No hablaba mucho de estas cosas. No ofendía a nadie jactándose de su propia importancia. Jamás salió de su boca ante el Conde de Courcy que el privilegio de cenar en Courcy Castle no era para él un placer mayor que el privilegio de cenar en la casa del párroco de Courcy. Sin embargo, había algo en sus modales que lo decía. El sentimiento en sí quizás era bueno y verdaderamente quedaba justificado por la manera en que se comportaba con la gente de rango inferior. Pero había cierta locura en su decisión de oponerse a las leyes arbitrarias de la sociedad y cierto absurdo en su modo de oponerse, ya que en el fondo de su corazón era un completo conservador. No es mucho afirmar que odiaba a primera vista a un lord, pero, no obstante, habría gastado sus medios, su sangre y su espíritu en la lucha por la cámara alta del Parlamento.

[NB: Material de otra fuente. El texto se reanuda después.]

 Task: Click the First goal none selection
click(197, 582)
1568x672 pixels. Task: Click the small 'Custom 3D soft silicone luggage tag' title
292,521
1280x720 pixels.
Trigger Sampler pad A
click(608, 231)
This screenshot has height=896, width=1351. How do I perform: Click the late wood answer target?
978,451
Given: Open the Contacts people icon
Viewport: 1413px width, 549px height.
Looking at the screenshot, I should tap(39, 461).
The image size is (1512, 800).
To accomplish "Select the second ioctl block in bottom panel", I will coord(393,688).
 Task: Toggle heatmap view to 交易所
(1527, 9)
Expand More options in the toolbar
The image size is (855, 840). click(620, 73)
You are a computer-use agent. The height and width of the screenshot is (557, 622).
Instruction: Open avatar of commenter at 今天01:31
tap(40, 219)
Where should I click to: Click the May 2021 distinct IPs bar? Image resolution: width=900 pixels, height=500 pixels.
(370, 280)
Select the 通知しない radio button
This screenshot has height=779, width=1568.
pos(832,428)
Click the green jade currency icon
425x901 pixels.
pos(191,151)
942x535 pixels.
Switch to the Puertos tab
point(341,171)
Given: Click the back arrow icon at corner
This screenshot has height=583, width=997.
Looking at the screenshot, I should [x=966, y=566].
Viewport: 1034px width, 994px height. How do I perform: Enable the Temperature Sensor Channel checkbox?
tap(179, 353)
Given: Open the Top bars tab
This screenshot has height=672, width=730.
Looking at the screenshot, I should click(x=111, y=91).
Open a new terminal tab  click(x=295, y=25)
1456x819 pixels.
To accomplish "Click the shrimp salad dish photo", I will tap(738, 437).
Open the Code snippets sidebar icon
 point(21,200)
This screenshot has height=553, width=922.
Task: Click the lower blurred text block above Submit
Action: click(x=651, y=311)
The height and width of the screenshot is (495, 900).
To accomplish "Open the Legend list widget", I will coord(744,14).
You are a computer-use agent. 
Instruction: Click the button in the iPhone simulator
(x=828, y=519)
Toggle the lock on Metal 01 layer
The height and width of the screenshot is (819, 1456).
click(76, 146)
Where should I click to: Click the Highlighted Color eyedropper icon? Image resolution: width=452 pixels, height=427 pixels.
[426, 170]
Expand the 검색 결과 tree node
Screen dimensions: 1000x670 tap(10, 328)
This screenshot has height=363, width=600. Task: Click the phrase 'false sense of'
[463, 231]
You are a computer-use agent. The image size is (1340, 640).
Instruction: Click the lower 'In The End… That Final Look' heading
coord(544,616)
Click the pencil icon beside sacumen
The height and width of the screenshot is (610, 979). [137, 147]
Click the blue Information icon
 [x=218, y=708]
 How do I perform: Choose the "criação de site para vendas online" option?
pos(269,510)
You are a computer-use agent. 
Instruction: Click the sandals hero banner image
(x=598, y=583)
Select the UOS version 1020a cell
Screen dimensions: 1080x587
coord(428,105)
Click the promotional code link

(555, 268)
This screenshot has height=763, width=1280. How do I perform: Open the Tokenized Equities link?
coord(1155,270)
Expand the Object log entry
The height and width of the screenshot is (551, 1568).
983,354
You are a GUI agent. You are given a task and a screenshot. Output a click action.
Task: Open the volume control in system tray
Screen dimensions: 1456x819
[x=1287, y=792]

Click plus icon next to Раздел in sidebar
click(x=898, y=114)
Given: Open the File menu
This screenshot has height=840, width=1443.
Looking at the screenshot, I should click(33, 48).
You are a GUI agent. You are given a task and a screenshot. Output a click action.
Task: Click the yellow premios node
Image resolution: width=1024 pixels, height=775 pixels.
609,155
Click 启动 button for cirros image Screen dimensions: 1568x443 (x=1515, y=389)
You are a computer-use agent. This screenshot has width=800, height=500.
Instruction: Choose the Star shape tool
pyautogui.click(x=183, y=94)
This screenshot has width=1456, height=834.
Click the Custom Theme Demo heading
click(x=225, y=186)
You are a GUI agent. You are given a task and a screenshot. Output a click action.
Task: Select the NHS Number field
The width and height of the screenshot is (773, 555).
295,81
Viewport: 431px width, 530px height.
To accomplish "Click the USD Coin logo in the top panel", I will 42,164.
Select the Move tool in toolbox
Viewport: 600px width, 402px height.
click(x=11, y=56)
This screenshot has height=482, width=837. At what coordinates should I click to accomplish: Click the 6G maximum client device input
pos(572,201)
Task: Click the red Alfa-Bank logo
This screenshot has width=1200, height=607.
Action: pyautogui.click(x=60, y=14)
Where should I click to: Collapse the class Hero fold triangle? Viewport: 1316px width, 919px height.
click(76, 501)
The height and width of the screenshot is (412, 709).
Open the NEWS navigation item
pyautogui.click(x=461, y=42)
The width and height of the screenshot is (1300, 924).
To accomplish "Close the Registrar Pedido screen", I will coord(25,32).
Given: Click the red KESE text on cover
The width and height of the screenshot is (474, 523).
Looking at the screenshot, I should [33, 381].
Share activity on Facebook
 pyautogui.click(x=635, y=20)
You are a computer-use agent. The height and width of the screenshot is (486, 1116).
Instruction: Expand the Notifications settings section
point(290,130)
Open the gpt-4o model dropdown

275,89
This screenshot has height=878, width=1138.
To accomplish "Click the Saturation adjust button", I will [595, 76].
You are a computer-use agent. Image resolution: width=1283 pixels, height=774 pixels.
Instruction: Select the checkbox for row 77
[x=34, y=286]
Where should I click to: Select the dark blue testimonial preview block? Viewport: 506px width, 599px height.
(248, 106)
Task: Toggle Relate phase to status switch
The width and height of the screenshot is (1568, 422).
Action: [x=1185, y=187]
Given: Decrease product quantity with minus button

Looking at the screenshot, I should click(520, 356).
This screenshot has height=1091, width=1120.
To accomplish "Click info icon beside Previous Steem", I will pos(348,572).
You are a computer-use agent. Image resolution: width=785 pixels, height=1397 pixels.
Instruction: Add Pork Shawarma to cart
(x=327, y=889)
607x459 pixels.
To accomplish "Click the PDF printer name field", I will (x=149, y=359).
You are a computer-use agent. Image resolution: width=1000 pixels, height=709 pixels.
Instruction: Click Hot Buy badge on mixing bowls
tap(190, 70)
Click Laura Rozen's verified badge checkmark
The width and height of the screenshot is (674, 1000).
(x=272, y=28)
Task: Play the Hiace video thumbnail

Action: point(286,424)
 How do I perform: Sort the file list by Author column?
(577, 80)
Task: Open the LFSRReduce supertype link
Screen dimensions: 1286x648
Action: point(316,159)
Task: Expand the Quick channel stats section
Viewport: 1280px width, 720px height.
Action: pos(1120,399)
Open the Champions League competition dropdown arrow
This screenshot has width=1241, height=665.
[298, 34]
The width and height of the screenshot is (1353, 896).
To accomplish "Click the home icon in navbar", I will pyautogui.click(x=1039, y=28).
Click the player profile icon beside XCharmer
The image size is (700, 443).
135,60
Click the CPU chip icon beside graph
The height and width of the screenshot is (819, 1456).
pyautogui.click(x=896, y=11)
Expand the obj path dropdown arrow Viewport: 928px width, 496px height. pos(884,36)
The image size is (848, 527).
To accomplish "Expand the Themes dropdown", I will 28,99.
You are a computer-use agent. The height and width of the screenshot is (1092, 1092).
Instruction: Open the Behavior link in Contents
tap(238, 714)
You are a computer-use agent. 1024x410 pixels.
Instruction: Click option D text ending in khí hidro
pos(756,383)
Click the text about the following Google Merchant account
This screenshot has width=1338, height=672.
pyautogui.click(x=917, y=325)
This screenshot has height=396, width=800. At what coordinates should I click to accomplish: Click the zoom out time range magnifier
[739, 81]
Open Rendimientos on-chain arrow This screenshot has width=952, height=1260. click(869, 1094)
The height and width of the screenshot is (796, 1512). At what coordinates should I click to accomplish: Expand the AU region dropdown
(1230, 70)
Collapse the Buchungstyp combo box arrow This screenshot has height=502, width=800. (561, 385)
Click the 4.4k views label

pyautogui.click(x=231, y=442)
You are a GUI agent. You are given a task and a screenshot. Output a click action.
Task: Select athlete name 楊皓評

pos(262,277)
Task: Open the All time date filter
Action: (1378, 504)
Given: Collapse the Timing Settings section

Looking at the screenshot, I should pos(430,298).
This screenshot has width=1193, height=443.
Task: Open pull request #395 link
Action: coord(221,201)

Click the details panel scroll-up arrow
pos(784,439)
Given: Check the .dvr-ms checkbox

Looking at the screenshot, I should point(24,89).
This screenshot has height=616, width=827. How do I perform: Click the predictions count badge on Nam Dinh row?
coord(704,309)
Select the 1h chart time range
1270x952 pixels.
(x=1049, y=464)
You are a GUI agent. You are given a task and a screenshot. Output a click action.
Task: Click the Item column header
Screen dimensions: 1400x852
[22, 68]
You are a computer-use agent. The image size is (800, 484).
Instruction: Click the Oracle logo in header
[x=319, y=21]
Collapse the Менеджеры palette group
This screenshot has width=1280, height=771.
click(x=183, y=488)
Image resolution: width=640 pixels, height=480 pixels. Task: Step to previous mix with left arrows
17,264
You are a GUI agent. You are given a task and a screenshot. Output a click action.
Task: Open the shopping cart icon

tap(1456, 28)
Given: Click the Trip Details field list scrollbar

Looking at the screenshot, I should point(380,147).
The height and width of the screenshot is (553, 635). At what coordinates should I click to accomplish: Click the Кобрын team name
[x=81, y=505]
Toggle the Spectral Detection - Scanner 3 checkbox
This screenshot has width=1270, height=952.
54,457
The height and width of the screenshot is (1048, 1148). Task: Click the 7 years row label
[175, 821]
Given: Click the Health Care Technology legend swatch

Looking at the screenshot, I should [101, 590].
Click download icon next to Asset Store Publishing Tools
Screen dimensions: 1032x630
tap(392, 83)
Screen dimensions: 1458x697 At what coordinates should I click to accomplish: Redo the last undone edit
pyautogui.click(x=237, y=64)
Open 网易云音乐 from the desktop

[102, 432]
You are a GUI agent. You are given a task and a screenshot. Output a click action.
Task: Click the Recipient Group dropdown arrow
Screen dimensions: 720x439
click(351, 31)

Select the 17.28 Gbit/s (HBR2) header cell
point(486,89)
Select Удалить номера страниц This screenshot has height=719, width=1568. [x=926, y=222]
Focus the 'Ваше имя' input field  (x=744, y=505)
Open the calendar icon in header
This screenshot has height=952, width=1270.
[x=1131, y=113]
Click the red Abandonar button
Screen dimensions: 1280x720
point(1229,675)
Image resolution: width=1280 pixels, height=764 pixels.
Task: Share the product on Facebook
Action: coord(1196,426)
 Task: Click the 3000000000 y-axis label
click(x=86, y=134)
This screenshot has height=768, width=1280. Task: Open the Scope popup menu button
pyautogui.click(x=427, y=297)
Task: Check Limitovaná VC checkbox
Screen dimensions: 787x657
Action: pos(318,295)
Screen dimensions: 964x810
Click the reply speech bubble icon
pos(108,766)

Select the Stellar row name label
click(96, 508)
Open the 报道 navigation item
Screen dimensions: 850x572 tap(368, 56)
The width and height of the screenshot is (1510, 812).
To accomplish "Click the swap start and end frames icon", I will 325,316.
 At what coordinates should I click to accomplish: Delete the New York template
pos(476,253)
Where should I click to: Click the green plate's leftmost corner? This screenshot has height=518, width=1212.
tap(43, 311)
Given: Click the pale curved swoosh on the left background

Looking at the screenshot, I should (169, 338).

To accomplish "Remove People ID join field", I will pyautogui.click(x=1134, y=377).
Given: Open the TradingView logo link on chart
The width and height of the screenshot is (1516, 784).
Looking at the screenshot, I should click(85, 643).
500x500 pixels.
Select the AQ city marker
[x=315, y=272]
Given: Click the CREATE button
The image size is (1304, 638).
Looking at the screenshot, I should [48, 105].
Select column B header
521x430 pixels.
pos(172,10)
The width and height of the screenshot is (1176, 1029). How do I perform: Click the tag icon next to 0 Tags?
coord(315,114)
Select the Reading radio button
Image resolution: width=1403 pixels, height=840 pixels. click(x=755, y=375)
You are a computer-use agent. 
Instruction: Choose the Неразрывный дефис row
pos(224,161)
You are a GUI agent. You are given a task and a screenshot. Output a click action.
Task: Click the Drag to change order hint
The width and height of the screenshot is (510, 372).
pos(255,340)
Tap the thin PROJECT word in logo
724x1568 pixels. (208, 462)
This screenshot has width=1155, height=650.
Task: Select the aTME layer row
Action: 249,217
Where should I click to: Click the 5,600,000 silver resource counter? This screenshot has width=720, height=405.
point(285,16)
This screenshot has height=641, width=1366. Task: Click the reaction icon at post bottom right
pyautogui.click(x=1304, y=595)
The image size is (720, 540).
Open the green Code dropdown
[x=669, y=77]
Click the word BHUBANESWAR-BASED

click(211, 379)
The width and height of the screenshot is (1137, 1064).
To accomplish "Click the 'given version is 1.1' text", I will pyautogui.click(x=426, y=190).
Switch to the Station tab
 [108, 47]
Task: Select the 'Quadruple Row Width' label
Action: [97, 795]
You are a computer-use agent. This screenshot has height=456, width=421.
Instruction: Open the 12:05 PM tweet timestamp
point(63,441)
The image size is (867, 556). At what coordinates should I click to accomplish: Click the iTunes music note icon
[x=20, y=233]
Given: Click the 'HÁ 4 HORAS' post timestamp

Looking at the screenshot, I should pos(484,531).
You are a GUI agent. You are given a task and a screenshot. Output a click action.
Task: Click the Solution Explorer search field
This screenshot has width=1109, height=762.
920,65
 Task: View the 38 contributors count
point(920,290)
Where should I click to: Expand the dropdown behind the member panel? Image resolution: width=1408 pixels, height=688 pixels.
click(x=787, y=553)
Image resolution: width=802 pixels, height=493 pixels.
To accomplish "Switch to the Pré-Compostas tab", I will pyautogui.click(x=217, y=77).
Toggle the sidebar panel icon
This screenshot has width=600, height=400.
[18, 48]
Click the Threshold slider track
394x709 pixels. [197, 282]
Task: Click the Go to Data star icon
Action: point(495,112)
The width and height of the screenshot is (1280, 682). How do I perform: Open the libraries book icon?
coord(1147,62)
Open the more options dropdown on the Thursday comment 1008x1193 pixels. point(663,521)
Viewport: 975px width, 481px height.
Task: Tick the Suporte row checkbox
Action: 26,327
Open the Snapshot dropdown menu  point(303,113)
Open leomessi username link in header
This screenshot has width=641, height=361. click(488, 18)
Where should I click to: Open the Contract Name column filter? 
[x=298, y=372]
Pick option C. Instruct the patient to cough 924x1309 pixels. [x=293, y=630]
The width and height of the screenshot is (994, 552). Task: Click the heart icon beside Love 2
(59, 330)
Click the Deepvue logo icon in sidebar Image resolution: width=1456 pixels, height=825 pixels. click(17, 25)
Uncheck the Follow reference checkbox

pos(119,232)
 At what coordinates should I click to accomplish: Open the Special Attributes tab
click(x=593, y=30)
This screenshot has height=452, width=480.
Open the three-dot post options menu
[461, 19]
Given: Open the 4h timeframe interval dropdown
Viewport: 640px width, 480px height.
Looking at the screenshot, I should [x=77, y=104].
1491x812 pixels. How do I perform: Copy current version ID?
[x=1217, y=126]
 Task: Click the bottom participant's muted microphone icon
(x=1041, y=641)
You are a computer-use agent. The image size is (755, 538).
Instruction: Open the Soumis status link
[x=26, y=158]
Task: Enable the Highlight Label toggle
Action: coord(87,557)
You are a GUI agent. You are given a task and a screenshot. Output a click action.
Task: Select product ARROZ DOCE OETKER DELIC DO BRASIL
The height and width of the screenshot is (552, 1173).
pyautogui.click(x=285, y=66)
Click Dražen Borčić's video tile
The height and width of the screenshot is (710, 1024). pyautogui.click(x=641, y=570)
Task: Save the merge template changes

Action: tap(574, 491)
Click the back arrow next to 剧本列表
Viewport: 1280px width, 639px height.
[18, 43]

Tal disposición, hasta que se entendía del todo, no valía para congraciarse con las esposas de los caballeros entre los cuales él ejercía. Tampoco había mucho en su manera de ser que le recomendara para obtener el favor de las damas. Era brusco, autoritario, dado a la contradicción, tosco aunque nunca sucio en su aspecto personal e inclinado a ser indulgente con una especie de burlas tranquilas, que a veces no se entendían del todo. La gente no siempre sabía si se reía de ella o con ella, y algunas personas creían, quizás, que el médico no debería reírse nunca cuando se le llamaba para actuar como tal.
Cuando se le conocía, de verdad, cuando se llegaba al corazón de la fruta, cuando se aprendía la enorme proporción de ese corazón digno de confianza y cariño, cuando se reconocía su honestidad, cuando se sentía esa ternura masculina y casi femenina, entonces, de verdad, se reconocía que el médico era adecuado para su profesión. Para achaques insignificantes era a menudo demasiado brusco. En vista de que aceptaba dinero por su curación, podemos decir que debería curarlos sin un modo tan grosero. En eso no tiene defensa. Pero para con el sufrimiento real nadie le encontraba brusco; ningún paciente que yaciera con dolor en el lecho de la enfermedad le creía desconsiderado.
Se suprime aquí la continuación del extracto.